News & Opinion | July 3, 2019 10:25 am

Could a 3D Printer Hold the Cure for Baldness?

Researchers have discovered a breakthrough in hair-loss treatment thanks to the emerging technology

3-D printing could hold the cure to thinning hair
3-D printing could hold the cure to thinning hair
Jurien Huggins/Unsplash

From pills and oils to surgery, there are countless products and procedures currently driving the billion-dollar hair-loss industry, but scientists may have finally found a breakthrough cure: someday soon, you may be able to 3D-print a new head of hair.

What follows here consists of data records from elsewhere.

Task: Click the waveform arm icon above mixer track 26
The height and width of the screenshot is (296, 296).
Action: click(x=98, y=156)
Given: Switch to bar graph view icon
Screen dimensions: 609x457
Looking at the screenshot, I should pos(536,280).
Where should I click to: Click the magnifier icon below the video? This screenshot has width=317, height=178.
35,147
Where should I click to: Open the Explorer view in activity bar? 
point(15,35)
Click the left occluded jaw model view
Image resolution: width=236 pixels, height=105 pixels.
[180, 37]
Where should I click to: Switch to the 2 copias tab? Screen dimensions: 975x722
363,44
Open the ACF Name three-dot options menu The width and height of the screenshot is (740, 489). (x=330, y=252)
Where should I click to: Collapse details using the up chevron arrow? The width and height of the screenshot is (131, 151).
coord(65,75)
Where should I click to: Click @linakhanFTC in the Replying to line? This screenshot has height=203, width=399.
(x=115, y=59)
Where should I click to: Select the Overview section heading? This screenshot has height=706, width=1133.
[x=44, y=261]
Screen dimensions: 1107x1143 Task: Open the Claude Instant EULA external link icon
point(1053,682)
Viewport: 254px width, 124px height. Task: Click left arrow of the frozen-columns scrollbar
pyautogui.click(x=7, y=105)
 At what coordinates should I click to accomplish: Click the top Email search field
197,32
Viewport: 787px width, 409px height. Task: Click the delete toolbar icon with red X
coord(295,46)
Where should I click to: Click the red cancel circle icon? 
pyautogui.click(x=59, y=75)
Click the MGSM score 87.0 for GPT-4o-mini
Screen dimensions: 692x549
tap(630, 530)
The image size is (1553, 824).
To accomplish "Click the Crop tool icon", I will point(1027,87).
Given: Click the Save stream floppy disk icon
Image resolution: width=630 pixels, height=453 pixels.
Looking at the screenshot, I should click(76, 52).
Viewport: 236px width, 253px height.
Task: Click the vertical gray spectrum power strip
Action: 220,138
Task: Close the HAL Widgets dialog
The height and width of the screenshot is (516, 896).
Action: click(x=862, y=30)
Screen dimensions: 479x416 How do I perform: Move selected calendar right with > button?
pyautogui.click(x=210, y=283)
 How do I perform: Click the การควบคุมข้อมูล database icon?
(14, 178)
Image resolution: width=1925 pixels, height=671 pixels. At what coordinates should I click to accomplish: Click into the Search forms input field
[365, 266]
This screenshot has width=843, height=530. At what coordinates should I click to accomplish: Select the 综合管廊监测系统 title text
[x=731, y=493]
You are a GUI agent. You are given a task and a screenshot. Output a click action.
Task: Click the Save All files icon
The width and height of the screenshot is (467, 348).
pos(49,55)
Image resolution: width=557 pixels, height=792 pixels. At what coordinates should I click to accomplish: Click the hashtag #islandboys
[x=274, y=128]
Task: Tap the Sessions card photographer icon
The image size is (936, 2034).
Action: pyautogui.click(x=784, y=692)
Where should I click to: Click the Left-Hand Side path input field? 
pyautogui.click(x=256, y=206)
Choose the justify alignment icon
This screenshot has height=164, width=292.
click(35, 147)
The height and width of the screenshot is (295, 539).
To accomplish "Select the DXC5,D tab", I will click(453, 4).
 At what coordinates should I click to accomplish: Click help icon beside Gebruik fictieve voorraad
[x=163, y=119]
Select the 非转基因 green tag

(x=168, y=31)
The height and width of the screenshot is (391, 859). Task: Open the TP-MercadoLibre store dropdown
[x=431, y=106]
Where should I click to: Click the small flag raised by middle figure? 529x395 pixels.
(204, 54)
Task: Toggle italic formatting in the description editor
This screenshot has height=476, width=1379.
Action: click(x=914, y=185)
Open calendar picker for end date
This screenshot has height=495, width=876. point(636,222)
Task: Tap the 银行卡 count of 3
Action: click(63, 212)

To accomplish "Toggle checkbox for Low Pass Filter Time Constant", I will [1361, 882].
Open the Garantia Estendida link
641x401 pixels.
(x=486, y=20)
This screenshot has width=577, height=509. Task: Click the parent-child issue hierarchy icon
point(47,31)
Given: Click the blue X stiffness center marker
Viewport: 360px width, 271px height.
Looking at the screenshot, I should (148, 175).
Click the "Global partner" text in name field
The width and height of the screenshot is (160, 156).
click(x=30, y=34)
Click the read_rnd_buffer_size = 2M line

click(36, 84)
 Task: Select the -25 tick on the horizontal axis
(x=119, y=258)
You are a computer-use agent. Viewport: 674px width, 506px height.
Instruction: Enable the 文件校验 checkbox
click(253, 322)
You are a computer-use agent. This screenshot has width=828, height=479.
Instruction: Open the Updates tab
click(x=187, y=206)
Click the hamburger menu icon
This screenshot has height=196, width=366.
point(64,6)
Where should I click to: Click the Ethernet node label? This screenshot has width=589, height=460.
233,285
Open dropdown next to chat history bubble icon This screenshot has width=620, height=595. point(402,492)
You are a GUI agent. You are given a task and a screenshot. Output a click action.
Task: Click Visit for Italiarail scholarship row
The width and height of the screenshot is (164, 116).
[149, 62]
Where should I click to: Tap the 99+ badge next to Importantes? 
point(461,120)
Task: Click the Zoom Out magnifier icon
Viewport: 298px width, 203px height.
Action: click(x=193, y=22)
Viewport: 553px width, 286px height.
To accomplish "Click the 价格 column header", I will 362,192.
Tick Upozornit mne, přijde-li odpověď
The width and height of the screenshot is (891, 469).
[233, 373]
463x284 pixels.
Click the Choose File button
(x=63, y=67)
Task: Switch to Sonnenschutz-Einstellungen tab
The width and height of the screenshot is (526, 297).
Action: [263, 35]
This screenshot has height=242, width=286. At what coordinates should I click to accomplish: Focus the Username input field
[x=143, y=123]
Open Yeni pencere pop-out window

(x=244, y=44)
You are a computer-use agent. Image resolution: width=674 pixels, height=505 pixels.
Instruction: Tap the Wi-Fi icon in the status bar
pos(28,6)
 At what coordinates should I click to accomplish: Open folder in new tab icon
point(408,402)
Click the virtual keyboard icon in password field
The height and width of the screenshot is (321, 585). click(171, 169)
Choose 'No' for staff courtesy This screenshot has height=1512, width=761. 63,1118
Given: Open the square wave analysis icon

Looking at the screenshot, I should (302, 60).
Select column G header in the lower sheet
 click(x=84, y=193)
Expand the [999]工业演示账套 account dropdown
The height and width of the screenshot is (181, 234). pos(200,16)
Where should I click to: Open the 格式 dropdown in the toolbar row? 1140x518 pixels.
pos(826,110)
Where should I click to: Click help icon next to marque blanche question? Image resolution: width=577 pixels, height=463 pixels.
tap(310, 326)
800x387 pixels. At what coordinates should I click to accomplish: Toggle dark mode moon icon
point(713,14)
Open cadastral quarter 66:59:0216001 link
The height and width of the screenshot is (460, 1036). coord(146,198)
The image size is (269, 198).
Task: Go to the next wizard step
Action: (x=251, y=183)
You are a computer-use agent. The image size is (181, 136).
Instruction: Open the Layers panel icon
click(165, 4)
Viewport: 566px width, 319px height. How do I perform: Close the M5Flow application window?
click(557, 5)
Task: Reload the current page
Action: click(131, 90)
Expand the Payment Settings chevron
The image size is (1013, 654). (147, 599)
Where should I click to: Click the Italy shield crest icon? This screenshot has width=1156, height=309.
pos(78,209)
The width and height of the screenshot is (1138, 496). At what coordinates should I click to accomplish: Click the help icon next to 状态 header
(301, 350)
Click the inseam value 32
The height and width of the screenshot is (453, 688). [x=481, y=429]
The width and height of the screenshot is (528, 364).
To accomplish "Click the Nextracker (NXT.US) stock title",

Scientists at Columbia University’s Irving Medical Center have discovered a way to combat hair loss using a 3D printer, the Daily Beast reported. A team of researchers led by Dr. Angela Christiano 3D-printed a mold that mimics the patterns of hair follicles. The scientists were able to successfully produce new growth by seeding donated hair follicles from lab volunteers into microscopic wells within the mold and adding a mixture of hair-stimulating growth factors.

Published in the scientific journal Nature, the research could be a major innovation in hair-restoration surgery, which currently requires 2,000 hair follicles to be taken from the back of the head and transplanted over the front, meaning the procedure is only available to those who still have enough remaining hair. With the help of 3D-printing technology, patients would be able to grow more follicles, opening up the procedure to a much wider range of individuals struggling with hair loss.

“What we’ve shown is that we can basically create a hair farm: a grid of hairs that are patterned correctly and engineered so they can be transplanted back into that same patient’s scalp,” Christiano said. “Hair restoration surgery would no longer be limited by the number of donor hairs.”

Unfortunately, it may be a while before the new hair-loss procedure is available to the general public. The research was not conducted on humans, meaning there’s still a long way to go before it can even enter clinical trials. Regardless, Christiano’s research is a promising step in the right direction.